- jonw2009
Lack of affordable housing is one of Tacoma's Hydra heads of homelessness
Updated: Jan 8, 2022

Photo by Mark White, Dignity City
An encampment resident in Tacoma rests in his tent located under an overpass. A large percentage of people experiencing homelessness say they have some income, but Tacoma's lack of affordable housing leaves them unsheltered.
COMMENTARY
Jon Williams
Dignity City editor
People living in Pierce County without housing do have income — or at least 43 percent of them reported that they did for the 2020 Point-in-Time Count. Placing second on the report's list of reasons for a lack of shelter in the area is “housing affordability.” So, for a large portion of people experiencing homelessness, a job or other forms of income, don’t necessarily mean shelter, because a person working one full-time, minimum-wage job in Tacoma would have to work yet another full-time job — and then some — in order to afford a market-rate, two-bedroom apartment, according to the National Low-income Housing Coalition’s 2021 Out of Reach report.
The city’s Home in Tacoma Project addresses the need for affordable housing by tweaking land use and development plans to accommodate various housing options for people with fixed or lower incomes. Opponents to the plan say that doing so will force existing neighborhoods to accept too much development and ruin their allure.
This conflict played out recently in Tacoma mayor’s race, where incumbent Mayor Victoria Woodards supported the Home in Tacoma Plan, while her opponent, Steve Haverly was critical of the plan, fearing over-development.
Haverly also supported a ban on camping on public property, while Woodards approach was more in line with a 2018 9th Circuit Court ruling, Martin v. City of Boise, in which the court said cities could not prohibit people experiencing homelessness from camping in public places unless there is adequate shelter — which the city doesn’t supply. Woodards’ approach, which also includes the eventual banning of public camping, seems a bit more in check with reality.
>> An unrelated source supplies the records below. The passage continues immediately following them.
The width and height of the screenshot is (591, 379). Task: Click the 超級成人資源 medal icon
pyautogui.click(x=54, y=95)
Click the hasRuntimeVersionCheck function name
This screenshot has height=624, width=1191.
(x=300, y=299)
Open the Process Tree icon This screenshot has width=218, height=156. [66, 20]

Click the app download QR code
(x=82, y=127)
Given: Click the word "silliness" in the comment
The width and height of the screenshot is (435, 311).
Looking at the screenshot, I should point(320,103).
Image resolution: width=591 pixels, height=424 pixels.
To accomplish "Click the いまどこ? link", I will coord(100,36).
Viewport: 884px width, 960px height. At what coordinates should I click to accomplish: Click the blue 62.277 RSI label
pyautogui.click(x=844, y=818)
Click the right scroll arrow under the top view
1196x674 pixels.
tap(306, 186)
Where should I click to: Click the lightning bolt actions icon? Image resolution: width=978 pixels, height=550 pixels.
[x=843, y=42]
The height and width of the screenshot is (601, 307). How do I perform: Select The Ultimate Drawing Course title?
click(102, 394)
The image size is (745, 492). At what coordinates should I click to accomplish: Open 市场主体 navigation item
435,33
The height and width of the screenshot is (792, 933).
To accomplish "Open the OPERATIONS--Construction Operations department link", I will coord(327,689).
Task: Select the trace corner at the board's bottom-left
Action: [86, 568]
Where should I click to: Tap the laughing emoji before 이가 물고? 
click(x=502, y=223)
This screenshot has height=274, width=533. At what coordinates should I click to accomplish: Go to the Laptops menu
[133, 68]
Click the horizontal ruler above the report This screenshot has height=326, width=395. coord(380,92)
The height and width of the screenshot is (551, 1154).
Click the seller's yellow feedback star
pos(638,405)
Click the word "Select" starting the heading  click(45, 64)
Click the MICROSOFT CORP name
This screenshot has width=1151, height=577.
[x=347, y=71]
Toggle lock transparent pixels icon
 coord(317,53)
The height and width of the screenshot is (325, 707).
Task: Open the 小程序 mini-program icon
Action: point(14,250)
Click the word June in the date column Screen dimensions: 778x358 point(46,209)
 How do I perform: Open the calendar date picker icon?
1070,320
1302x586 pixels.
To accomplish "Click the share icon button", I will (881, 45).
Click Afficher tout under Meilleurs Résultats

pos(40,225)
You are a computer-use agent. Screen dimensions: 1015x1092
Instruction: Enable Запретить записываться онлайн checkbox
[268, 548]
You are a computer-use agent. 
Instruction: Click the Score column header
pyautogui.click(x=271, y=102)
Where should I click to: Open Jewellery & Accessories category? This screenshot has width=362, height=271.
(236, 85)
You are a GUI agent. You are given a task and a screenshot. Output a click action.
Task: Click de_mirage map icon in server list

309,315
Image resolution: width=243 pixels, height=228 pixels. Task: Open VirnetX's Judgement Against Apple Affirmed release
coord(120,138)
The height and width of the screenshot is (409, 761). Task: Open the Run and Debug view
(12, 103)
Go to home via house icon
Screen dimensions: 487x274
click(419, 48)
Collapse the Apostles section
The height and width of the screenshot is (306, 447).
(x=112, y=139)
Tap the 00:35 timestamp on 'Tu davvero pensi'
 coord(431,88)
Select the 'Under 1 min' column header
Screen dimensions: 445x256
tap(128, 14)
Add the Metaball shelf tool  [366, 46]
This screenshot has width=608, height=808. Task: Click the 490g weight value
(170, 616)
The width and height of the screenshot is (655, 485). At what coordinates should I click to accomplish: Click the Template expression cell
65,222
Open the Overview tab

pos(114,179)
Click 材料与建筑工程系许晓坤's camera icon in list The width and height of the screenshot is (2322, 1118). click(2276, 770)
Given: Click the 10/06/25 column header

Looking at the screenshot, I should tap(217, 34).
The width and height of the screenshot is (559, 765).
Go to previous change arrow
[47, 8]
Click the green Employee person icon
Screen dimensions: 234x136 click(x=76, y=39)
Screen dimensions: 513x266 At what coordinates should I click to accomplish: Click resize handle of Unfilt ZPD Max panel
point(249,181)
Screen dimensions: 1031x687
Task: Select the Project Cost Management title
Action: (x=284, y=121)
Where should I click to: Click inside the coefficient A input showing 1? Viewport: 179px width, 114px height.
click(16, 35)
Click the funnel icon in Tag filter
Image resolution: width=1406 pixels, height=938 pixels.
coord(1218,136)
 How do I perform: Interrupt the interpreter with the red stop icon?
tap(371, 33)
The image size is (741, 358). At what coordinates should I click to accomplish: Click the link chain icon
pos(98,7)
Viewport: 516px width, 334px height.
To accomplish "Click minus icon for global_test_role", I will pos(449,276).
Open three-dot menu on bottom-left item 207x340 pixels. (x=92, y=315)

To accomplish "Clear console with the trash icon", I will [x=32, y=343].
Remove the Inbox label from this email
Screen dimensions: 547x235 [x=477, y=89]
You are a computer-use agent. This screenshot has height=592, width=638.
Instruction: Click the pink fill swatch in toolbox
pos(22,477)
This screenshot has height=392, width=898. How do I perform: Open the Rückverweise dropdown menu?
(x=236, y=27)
It appears Woodards has won another term, so Home in Tacoma has support. One thing that officials learned recently as the Nov. 1 deadline to end street homelessness came and went, is that homelessness is a Hydra. Each head of the monster is an issue that threatens a person’s housing stability. There are many heads, so there's not just one solution.
While officials work out the details of how to supply adequate shelter for those experiencing life without shelter, it’s also important that changes in city policy, which support more housing for low-income individuals and families, are put in place as an effort to cut off one of the Hydra heads of homelessness. Full-time work should mean housing availability for those who can’t afford it now.